Our prospects often ask why should they should select Solix when major players like IBM and HP also offer information lifetime management (ILM) products that duplicate many of the basic features of our product. The answer is that we are singularly focused on ILM, both in terms of service and advanced development. IBM and HP are certainly good companies, but for them ILM is a minor part of their overall product set. ILM customers of IBM and HP will never get attention from the company CEO (unless they are also major users of many other products from those companies). And while these companies certainly have vast resources compared to Solix, those are not focused primarily on their ILM products but rather on their larger product sets. As a result small vendors tend to provide more advanced, best-of-breed products, and that certainly is true of Solix.

Unfortunately the normal vendor selection process fails to recognize these advantages. It is generally remains mired in bureaucratic processes. RFPs fail to differentiate among mature products or identify innovators. They usually are based on requirements that buyers can envision now, often missing the vision for the future. Their feature lists look quite similar to capabilities that vendors can deliver in current releases rather than more visionary features that don’t exist in many products today. The result: Newer, innovative products don’t get considered often citing viability and track-record concerns.

Leaving aside the questions of whether HP’s recent reorganization is good or bad for HP, we can derive several specific lessons from HP’s recent announcements that apply to the question of small vendors in the marketplace:

  • Small vendors are often eliminated from consideration as suppliers based on long-term viability concerns. HP’s sudden decision to kill its webOS-based products including both its new tablets and Palm smartphones just weeks after announcing those tablets and making public statements about its commitment to competing in the tablet market, however, show that big vendors can simply shut down whole product sets without warning. How would you feel if your company had made a commitment to those webOS tablets based on HP’s overall relationship with your company, its size and stability, and its assurances from high level executives of its long-term commitment to that technology?

→ Tasks
A – Name the vendors of information lifetime management products that the excerpt on choosing an ILM vendor mentions.
B – Write the next part of the piece on choosing an ILM vendor, continuing from its final bullet point.

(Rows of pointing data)
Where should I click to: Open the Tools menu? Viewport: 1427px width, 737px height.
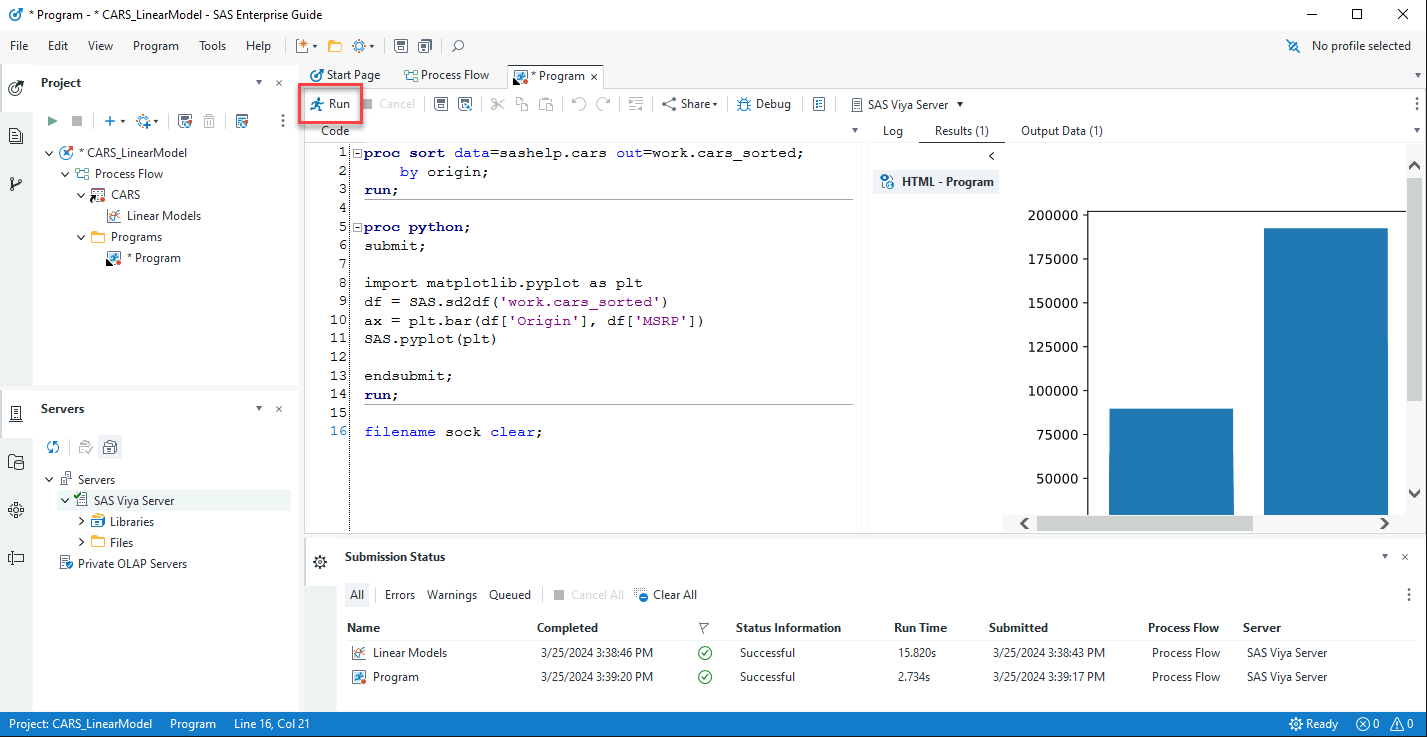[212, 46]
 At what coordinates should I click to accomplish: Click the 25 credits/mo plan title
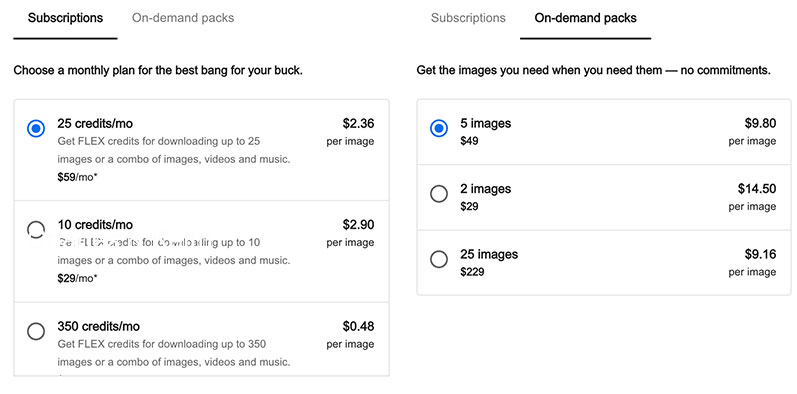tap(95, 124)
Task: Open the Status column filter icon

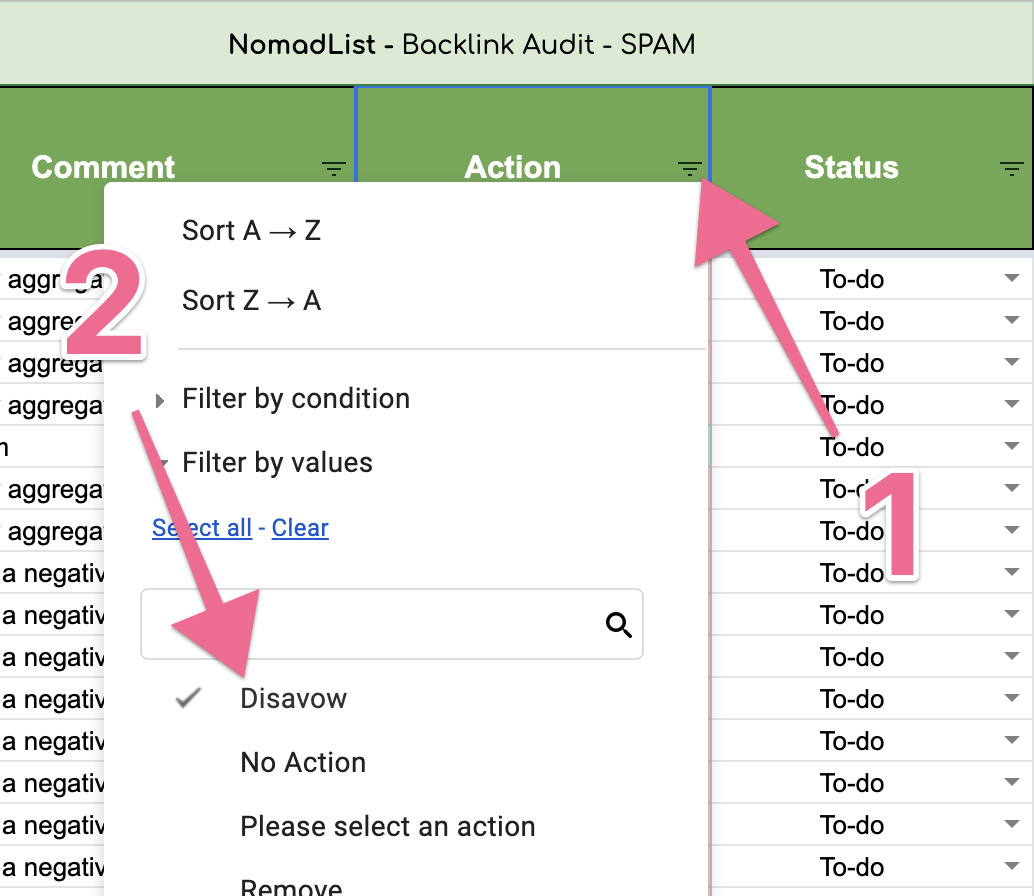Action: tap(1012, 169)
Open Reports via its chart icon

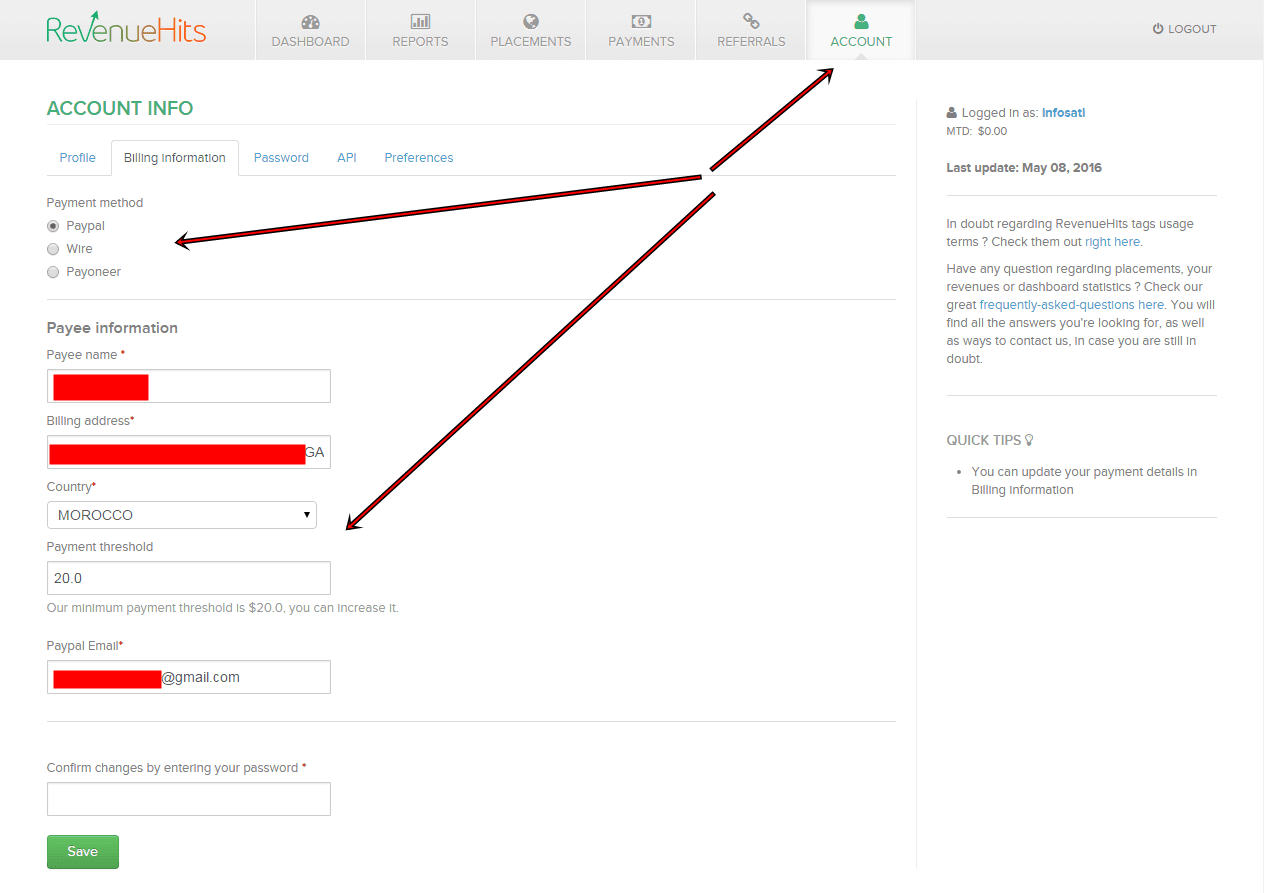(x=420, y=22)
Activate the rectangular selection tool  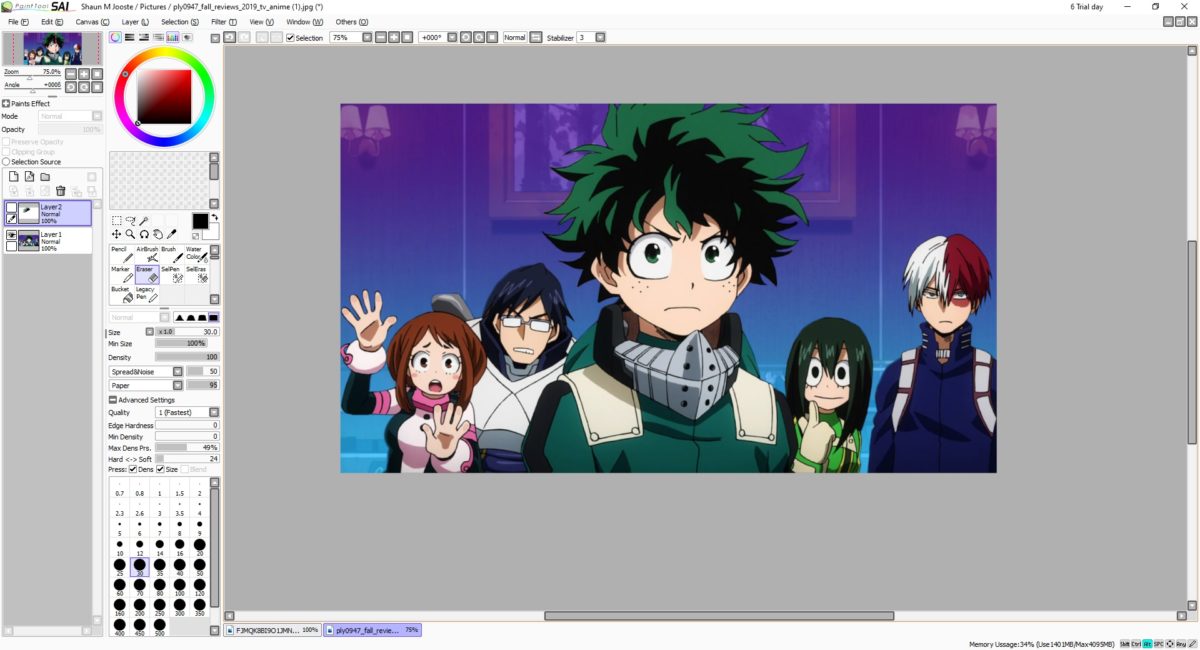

→ Answers for the tasks
A – Solix, IBM, HP

B –
  • Large companies traditionally have problems keeping up with the leading edge in technology innovation in part because their very size creates inertia. Innovation in large companies, as HP has demonstrated, often focuses on major business moves such as HP’s announcement that it will sell its entire PC division and get out of the PC business while moving into software by acquiring Autonomy. Customers of HP desktops and laptops have to wonder who their supplier will be next year.
  • Small companies with a precise focus often are less vulnerable. Japanese car companies were smaller when they started, but they brought in a new design philosophy and better technology at lower cost. Because they never had manufactured big, high-performance but gas-guzzling, overhead-cam engines, they were free to introduce new, more economical, engine technologies. They are forced to differentiate through innovation. Another example, Tesla has created the first really practical electric car in terms of overall performance, forcing the larger companies to embrace electric power. And the customers of those small companies benefit from that innovative spirit, not just today but into the future. A small vendor with one product set is totally committed to that product for its survival and needs to keep innovating on that platform to stay ahead of the competition and maintain its differentiation.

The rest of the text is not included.